Various approaches to the question of the best way to seek knowledge have interwoven themselves throughout the history of philosophy.  Some have focused on logic and mathematics and stressed that it is our awareness of the ideas or concepts of the mind that give us the best glimpse of reality.  These “rationalists” tend to distrust the senses as inaccurate and deceptive, while they hold the pure ideas of the mind as most real.  Others have said just the opposite, that what really gives us our best knowledge of the world is our senses.  Conceptual ideas, these “empiricists” claim, are but fuzzy abstractions of the mind derived by having first sensed the world outside us.  Yet others have expressed doubt about both the mind and the senses.  These “skeptics” have held that to fully trust either can be dangerous and that the best approach to knowledge is to hold on to a kind of suspension of belief, to keep an open mind, and to ask deeper questions.

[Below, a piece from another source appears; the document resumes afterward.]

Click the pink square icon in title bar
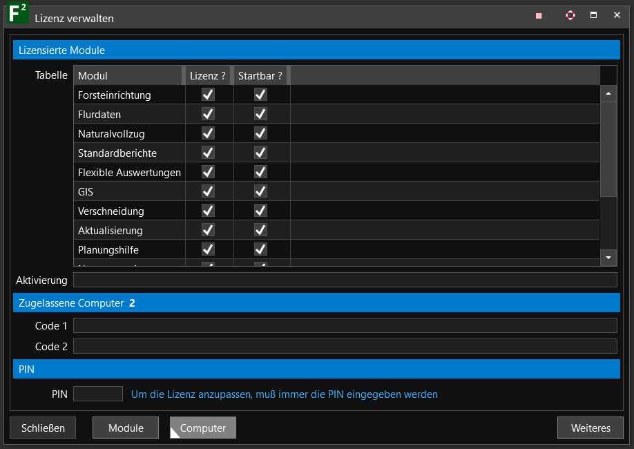 [x=539, y=16]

As you read about these schools of epistemology try to keep in mind these distinctions.  Here is a chart to help you remember them.

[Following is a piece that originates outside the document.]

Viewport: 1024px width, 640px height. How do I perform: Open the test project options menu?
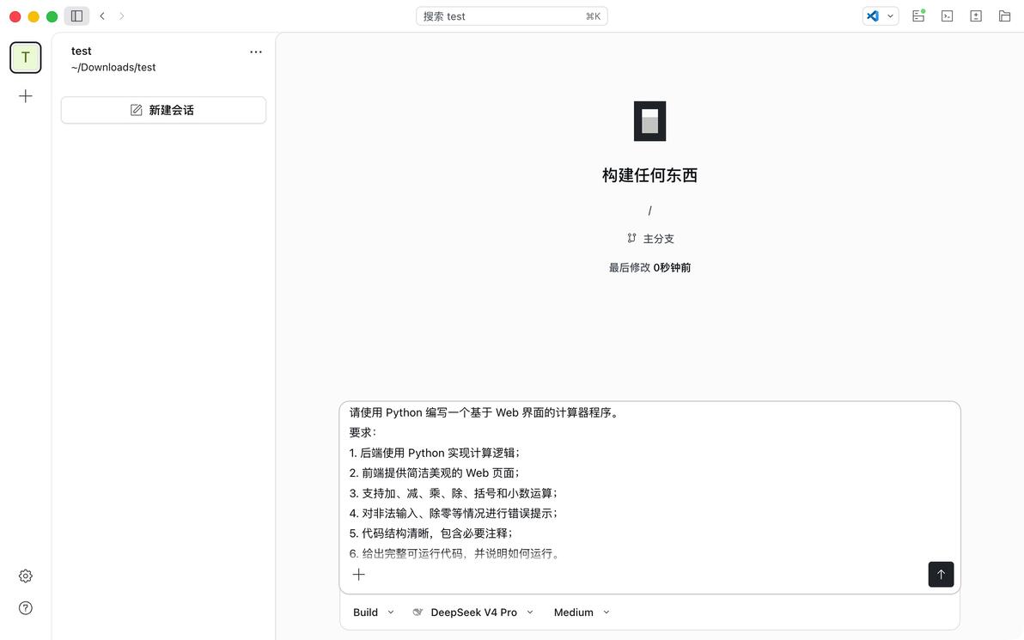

What give us true knowledge are the ideas of the mind experienced a priori (without prior experience)


Concepts are to be trusted most; the information of the senses should not be trusted, for our senses often deceive us

What give us true knowledge are our experiences of the world, the information our senses provide, for any knowledge comes only a posteriori (after experience)


Concepts are but fuzzy abstractions that come only after we have perceived our world fully; our senses and experiments with the world are what give us certainty.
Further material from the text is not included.